Maya Deren

di Micol Di Veroli Commenta

 

Maya Deren (Kiev, 29 aprile 1917 – New York, 13 ottobre 1961) è stata una regista statunitense di origine ucraina, attiva negli anni quaranta e anni cinquanta del XX secolo. All’inizio degli anni ’40, usando parte dell’eredità paterna, Deren acquistò di seconda mano la sua prima cinepresa, una Bolex 16mm, che usò per girare il suo primo film, Meshes of the Afternoon (1943), da molti considerato il suo capolavoro, e una delle pellicole più influenti della storia del cinema statunitense.

 


Nello stesso anno, Eleanora adottò il nome d’arte di Maya che Arthur Schopenhauer intendeva come illusivo binomio tra realtà e sua rappresentazione, vettori che percorrono trasversalmente la carriera dereniana. Il nome “Maya” si riferisce inoltre all’omonima divinità indù e alla madre del Buddha, in questo periodo i coniugi Hammid si avvicinano alla fede buddhista, la lettura del The tibetan book of Dead influenza molte delle scelte stilistiche di Meshes of the Afternoon come la famosa figura in nero con il volto di specchio che ellitticamente ritorna nel corso del film o la “doppia soggettiva” dello specchio con Sasha, è nota pratica buddhista di depersonalizzazione l’osservare il mondo attraverso la realtà filtrata dello specchio, ancora una volta realtà e sua rappresentazione, che così diventano vettori trasversali a tutta la carriera dereniana. Un nome decisamente metacinematografico. Hamid contribuì alla realizzazione di Meshes of the Afternoon, in cui recitò insieme alla stessa Deren. La loro unione durò solo alcuni anni.
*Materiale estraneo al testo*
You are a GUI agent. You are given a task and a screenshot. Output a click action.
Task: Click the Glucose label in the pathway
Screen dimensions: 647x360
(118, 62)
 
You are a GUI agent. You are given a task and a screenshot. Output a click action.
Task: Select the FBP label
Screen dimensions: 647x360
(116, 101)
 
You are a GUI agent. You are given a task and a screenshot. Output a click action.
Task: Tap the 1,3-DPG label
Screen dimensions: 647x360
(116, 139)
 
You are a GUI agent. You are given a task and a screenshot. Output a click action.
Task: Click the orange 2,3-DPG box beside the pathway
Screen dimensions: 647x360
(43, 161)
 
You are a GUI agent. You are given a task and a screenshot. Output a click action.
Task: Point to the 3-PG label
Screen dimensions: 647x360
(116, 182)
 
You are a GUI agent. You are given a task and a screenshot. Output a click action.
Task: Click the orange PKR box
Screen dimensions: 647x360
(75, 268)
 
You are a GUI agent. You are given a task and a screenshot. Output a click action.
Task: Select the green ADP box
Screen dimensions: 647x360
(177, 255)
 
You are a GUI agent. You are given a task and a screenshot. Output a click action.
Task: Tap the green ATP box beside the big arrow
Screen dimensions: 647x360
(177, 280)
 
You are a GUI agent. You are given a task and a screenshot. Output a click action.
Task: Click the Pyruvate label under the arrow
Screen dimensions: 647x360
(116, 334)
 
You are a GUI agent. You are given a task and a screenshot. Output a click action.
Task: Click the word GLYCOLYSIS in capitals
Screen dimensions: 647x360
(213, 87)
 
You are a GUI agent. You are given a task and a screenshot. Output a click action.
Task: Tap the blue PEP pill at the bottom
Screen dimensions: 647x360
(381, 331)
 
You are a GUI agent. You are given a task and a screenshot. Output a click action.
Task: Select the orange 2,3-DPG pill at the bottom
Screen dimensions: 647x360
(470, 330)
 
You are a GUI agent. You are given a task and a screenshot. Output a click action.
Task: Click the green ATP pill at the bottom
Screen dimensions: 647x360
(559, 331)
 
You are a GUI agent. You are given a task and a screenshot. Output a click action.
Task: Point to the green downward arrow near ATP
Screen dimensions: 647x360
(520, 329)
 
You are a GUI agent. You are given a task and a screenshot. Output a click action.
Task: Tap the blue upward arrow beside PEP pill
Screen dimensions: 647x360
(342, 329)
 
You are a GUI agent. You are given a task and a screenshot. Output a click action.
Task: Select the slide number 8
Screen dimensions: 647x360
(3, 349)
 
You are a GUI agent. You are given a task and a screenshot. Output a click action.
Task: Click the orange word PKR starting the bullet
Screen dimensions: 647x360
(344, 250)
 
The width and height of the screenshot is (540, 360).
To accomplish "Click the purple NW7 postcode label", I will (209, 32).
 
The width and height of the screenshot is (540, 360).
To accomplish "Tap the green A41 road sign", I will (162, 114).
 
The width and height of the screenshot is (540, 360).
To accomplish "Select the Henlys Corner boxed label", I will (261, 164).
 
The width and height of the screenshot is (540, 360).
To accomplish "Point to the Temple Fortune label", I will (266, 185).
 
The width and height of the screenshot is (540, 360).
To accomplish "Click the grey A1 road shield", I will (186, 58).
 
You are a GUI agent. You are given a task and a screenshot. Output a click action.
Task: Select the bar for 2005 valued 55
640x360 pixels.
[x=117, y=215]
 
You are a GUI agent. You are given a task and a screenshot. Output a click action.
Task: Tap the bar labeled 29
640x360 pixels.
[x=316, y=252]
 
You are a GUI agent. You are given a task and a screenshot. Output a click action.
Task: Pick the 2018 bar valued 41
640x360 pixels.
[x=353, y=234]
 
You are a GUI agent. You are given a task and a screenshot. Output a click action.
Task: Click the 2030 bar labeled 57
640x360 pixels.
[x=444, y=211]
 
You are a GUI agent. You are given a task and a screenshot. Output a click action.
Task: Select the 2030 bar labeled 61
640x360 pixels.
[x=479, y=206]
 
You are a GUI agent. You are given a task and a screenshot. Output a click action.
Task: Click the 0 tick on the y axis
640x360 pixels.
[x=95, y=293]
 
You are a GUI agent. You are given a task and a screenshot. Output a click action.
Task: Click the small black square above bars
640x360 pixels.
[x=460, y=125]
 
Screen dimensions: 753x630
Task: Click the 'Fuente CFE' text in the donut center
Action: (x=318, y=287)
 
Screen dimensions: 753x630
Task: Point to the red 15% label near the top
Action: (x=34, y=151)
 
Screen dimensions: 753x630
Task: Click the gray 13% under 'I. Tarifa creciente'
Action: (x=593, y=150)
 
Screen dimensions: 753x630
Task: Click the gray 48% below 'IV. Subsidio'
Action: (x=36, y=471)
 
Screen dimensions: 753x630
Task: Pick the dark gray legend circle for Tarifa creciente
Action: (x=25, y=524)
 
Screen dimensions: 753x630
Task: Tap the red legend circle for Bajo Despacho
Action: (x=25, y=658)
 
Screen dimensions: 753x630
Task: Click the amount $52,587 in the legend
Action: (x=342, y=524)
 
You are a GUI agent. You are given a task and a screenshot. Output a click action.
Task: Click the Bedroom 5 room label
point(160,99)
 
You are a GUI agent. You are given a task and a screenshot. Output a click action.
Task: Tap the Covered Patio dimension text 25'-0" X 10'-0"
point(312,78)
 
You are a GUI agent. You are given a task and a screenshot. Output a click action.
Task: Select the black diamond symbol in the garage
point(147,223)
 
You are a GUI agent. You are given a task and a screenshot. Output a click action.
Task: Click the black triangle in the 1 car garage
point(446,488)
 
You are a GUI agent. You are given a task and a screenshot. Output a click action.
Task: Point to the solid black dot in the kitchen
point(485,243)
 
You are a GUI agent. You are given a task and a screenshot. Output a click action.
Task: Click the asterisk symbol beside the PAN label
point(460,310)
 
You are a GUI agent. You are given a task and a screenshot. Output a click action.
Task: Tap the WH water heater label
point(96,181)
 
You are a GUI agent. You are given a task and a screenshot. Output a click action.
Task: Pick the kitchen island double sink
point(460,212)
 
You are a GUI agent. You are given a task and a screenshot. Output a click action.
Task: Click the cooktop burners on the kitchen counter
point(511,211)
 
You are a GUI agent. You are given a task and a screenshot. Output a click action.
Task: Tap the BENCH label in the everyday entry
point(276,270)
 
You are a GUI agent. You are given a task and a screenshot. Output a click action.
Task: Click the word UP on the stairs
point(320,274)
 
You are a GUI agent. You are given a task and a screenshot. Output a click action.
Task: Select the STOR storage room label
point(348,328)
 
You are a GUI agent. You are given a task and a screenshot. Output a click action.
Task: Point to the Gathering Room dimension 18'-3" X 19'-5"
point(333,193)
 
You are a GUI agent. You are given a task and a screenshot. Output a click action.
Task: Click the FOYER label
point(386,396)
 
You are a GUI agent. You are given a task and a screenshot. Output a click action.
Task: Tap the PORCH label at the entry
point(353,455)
Hamid in seguito si sposò con Hella Hamon, un’amica comune della coppia, che aveva contribuito alla realizzazione del secondo film di Deren, At Land (1944). Meshes of the Afternoon procurò alla sua autrice una certa notorietà presso i circoli dell’avanguardia newyorkese gravitanti intorno al Greenwich Village. In quegli anni Deren ebbe modo di conoscere e frequentare intellettuali come la scrittrice Anaïs Nin, l’artista Marcel Duchamp, il compositore John Cage e il filosofo Gregory Bateson, al quale si legò anche sentimentalmente per un breve periodo. Il suo secondo film, At Land, fu realizzato nel 1944, sempre in 16mm. Le prime due pellicole di Deren sono caratterizzate da un uso poetico delle immagini, legate tra loro non secondo criteri (crono)logici, ma simbolici e associativi. In esse si può scorgere l’influsso degli autori del Surrealismo, come Luis Buñuel e Jean Cocteau. A breve seguirono A Study in Choreography for Camera (1945) e Ritual in Transfigured Time (1946) con la partecipazione di Anaïs Nin e le performance dei danzatori Rita Christiani e Frank Westbrook.